## Exercise prompt
Somewhere below is a line with "Open the インジケーターの概要・コンセプト entry" and, later, a line with "Tap Tickets ready"; repeat those two lines and all the lines between them, exactly as they are.

## Provided information
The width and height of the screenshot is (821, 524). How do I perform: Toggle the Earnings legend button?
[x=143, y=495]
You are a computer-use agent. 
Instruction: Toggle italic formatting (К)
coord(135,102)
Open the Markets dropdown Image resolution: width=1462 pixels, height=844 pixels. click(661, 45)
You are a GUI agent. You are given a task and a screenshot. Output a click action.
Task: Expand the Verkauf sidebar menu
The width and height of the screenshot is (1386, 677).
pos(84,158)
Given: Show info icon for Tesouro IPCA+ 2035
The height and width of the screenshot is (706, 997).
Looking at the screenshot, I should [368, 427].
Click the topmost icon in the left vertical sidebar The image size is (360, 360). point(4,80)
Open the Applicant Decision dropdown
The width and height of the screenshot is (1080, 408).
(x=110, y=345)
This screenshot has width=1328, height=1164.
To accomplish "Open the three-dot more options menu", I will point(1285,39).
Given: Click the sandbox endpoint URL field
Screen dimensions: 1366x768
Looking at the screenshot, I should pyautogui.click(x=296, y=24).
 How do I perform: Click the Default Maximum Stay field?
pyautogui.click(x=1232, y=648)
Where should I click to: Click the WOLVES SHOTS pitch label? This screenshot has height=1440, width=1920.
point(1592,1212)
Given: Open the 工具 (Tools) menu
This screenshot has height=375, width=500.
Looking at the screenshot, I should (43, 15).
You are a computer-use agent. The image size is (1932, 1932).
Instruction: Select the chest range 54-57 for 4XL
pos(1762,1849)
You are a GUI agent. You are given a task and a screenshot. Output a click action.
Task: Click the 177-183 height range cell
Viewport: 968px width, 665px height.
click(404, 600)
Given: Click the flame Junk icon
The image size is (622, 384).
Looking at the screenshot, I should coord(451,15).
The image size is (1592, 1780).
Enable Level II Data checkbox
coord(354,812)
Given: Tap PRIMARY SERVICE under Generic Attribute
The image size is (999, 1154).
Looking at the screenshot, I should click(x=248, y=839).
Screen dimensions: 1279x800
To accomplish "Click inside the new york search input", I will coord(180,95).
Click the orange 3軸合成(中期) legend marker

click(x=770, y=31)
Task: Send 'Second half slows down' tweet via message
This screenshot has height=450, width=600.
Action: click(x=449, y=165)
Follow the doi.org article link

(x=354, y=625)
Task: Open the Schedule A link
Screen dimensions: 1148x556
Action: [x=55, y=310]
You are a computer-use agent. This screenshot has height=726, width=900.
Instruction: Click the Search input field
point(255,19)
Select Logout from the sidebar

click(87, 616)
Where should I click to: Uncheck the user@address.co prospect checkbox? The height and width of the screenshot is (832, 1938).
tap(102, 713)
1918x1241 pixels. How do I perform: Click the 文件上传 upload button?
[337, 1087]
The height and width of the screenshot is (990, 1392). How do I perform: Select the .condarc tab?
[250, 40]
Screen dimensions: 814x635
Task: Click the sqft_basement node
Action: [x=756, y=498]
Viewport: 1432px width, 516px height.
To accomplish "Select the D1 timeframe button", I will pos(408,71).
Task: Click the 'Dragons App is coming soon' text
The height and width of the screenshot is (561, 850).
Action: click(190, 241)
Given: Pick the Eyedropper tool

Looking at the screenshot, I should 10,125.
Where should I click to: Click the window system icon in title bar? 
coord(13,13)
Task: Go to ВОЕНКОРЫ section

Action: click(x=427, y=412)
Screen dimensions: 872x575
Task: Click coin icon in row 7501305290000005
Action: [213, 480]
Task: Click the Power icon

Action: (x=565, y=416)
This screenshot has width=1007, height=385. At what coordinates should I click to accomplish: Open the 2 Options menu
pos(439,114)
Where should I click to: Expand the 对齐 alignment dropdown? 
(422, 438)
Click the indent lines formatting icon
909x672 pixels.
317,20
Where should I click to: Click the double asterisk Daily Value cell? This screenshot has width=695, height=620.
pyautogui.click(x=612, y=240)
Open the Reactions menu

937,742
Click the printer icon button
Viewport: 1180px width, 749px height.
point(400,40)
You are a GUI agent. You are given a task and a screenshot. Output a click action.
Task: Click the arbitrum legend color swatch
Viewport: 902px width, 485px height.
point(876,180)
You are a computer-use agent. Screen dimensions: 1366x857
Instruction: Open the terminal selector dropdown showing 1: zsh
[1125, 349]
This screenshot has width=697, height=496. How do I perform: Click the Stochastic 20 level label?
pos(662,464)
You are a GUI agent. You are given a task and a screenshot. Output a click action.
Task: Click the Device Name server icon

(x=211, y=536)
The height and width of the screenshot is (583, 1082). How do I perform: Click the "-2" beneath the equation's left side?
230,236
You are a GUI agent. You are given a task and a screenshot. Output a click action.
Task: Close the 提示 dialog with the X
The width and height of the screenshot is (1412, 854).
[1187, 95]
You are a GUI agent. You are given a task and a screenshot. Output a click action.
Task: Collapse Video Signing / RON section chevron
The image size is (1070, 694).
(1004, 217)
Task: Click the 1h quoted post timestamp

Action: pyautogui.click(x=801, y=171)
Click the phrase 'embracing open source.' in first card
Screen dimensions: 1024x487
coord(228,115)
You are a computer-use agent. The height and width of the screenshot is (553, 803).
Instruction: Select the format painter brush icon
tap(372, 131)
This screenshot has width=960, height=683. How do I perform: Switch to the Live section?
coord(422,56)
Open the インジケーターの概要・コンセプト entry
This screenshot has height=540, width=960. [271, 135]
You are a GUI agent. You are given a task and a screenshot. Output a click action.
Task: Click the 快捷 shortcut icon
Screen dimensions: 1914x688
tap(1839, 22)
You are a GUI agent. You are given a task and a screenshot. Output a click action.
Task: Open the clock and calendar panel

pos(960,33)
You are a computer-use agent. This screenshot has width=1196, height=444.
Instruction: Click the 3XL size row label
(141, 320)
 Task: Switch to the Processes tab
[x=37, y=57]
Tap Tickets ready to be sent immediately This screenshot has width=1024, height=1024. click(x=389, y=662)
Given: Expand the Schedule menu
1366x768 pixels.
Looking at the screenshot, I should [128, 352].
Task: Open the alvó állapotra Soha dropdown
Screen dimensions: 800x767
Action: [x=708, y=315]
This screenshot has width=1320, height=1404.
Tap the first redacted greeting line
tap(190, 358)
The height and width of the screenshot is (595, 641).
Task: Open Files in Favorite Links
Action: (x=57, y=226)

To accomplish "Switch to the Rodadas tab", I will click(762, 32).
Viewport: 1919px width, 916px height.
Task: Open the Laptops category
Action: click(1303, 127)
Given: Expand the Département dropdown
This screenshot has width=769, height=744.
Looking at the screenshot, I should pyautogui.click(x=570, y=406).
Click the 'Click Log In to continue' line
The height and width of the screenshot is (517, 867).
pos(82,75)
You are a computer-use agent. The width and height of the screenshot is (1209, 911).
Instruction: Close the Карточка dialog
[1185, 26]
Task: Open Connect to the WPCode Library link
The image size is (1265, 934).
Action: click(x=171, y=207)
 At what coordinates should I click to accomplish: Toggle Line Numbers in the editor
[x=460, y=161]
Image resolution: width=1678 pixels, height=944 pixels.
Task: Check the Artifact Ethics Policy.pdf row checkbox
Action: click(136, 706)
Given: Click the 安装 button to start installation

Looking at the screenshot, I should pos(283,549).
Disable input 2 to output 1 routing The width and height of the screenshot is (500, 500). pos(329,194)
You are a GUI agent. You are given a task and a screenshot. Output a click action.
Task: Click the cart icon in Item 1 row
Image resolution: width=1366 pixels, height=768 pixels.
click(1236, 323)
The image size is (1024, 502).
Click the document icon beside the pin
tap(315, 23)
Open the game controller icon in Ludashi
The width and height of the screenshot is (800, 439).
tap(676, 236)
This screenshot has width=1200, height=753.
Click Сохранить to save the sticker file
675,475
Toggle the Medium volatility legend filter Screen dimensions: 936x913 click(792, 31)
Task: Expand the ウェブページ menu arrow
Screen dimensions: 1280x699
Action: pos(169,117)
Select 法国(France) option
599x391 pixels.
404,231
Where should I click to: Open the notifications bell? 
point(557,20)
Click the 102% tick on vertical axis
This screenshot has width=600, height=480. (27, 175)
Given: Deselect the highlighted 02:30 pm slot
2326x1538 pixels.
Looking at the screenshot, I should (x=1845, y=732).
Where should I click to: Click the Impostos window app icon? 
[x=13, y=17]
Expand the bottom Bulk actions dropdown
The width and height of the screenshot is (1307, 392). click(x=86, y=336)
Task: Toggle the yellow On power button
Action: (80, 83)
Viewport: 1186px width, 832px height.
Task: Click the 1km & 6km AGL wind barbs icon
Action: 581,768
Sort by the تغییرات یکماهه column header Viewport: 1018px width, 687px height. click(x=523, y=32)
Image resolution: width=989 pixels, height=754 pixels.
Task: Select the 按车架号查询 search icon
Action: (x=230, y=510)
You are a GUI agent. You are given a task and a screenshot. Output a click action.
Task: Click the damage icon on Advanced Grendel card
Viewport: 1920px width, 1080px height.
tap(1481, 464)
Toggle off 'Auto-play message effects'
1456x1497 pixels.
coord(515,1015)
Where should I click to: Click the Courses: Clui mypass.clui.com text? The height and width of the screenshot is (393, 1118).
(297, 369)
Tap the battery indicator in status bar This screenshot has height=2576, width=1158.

## Output
Open the インジケーターの概要・コンセプト entry
This screenshot has height=540, width=960. [271, 135]
You are a GUI agent. You are given a task and a screenshot. Output a click action.
Task: Click the 快捷 shortcut icon
Screen dimensions: 1914x688
tap(1839, 22)
You are a GUI agent. You are given a task and a screenshot. Output a click action.
Task: Open the clock and calendar panel

pos(960,33)
You are a computer-use agent. This screenshot has width=1196, height=444.
Instruction: Click the 3XL size row label
(141, 320)
 Task: Switch to the Processes tab
[x=37, y=57]
Tap Tickets ready to be sent immediately This screenshot has width=1024, height=1024. click(x=389, y=662)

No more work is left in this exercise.